The task:
Within the records, which lines hold the string "Open"? Report each one by copying it.

[Stored data]
-*-*-

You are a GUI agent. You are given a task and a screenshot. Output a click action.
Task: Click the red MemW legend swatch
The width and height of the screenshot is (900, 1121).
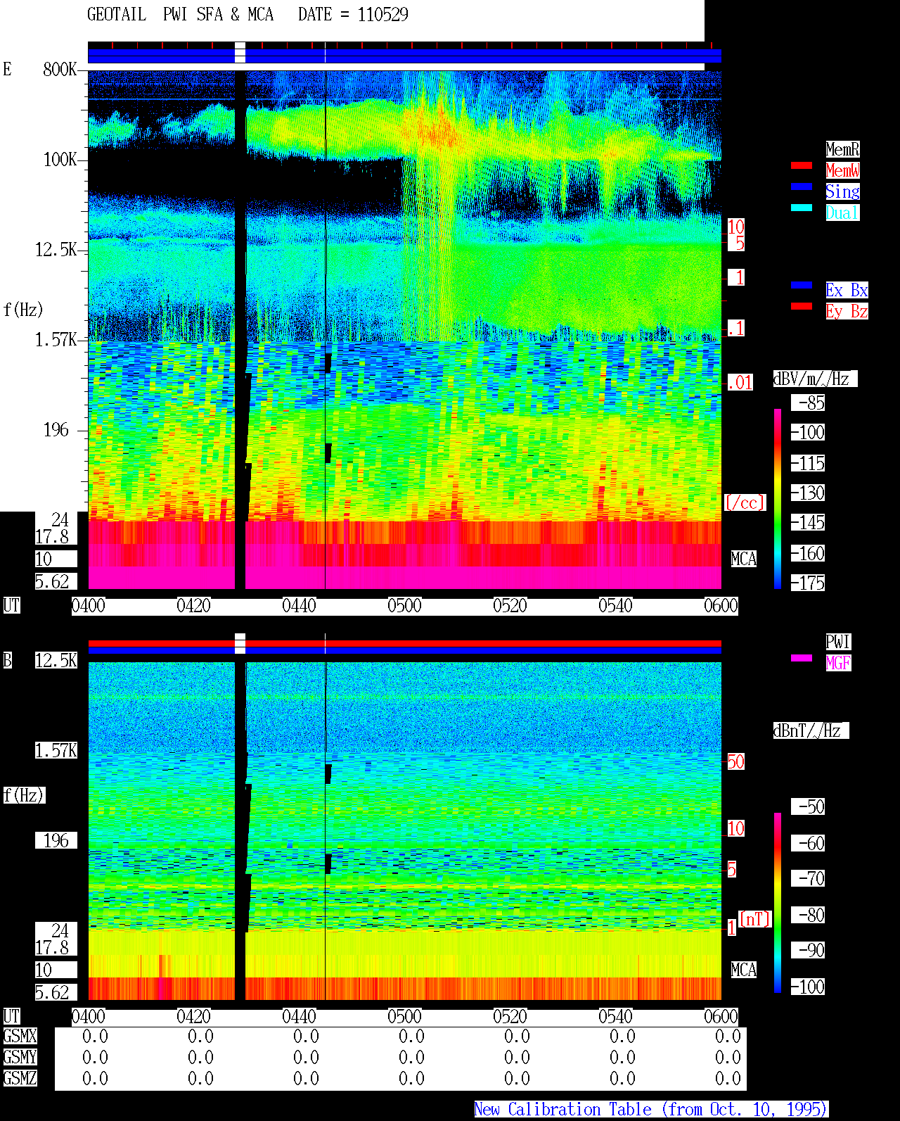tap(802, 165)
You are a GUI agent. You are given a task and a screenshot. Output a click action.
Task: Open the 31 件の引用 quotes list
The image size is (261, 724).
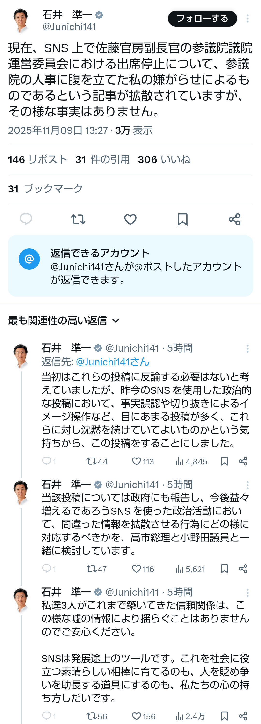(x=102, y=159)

-*-*-

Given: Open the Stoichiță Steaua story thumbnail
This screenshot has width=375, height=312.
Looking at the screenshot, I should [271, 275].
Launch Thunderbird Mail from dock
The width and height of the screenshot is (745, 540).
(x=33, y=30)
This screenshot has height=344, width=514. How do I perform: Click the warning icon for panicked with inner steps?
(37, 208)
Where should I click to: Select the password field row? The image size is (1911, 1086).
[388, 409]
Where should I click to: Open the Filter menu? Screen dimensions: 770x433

-*-*-

Solution for this exercise:
Task: Open the 31 件の引用 quotes list
Given: Open the Stoichiță Steaua story thumbnail
Where should I click to: Open the Filter menu? Screen dimensions: 770x433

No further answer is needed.